%%
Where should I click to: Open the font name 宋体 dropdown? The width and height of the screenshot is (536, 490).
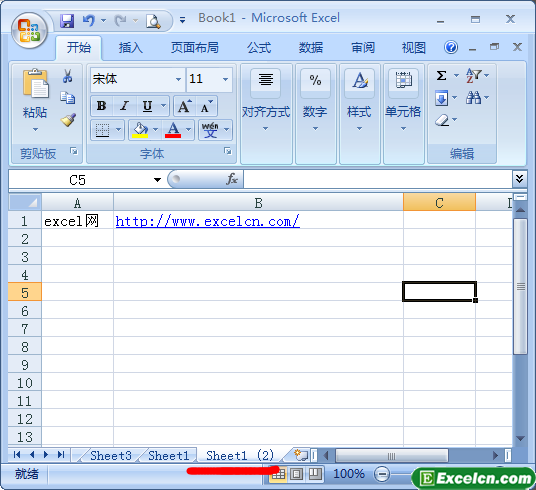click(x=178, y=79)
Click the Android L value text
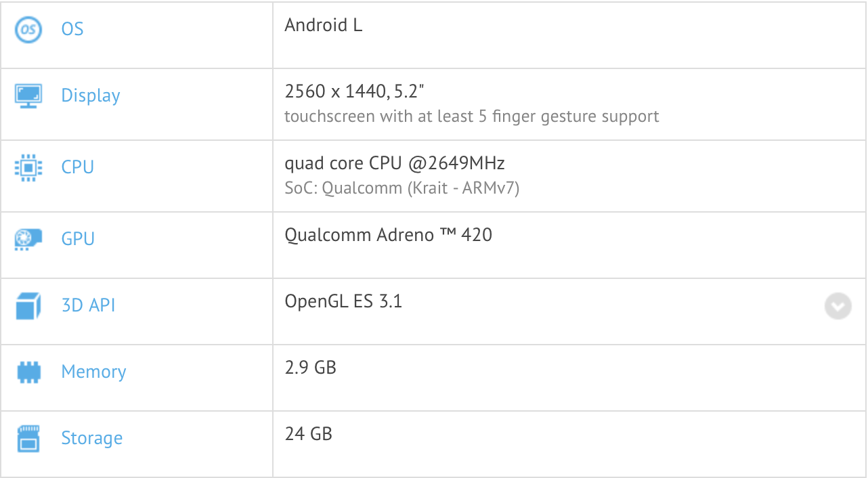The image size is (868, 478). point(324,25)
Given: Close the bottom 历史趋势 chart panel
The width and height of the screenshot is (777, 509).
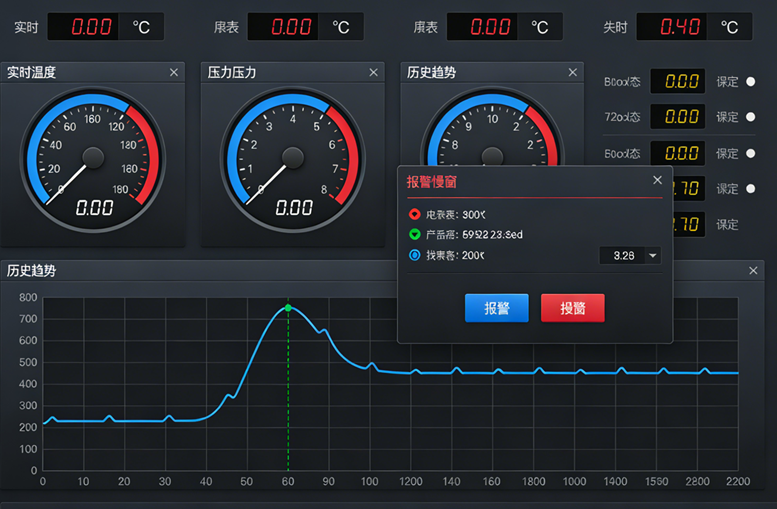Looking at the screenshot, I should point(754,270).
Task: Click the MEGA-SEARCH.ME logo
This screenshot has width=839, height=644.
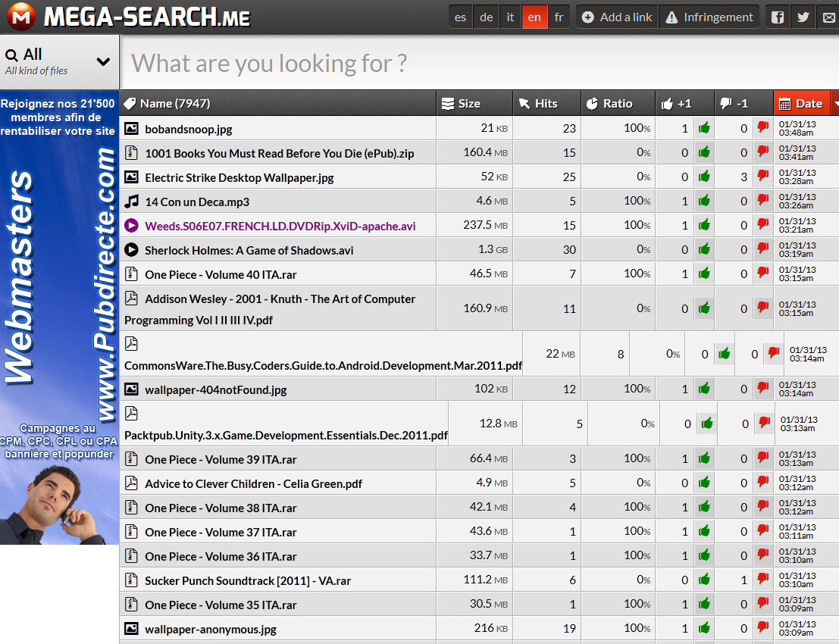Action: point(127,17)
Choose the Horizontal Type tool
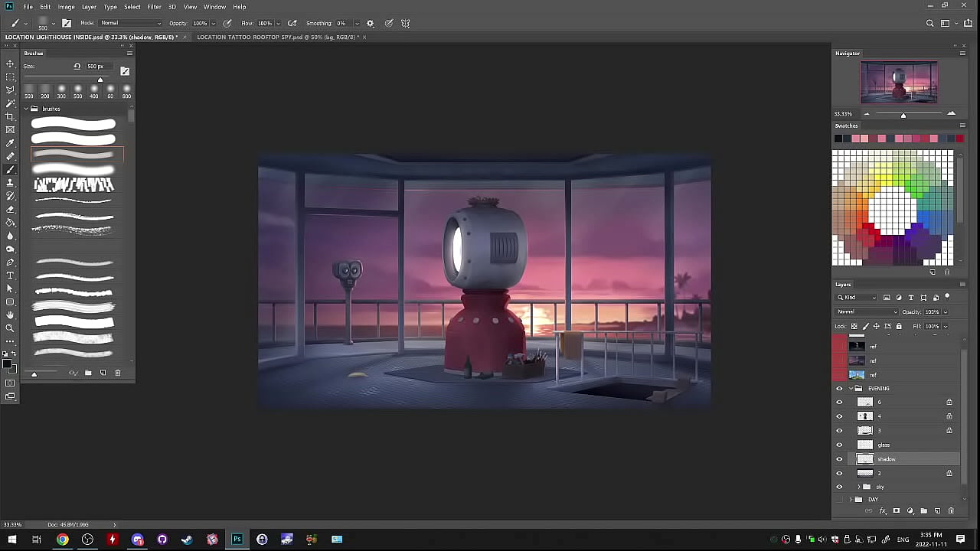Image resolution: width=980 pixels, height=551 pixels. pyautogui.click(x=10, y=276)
%%
What is being asked: Restate the data word for word from its first line through the line with "Task: Click the MEGA-SEARCH.ME logo", leaving out any picture along the way.

Expected answer:
Where should I click to: Open the font name 宋体 dropdown? The width and height of the screenshot is (536, 490).
click(x=178, y=79)
Click the Android L value text
The image size is (868, 478). point(324,25)
Given: Close the bottom 历史趋势 chart panel
The width and height of the screenshot is (777, 509).
Looking at the screenshot, I should point(754,270).
Task: Click the MEGA-SEARCH.ME logo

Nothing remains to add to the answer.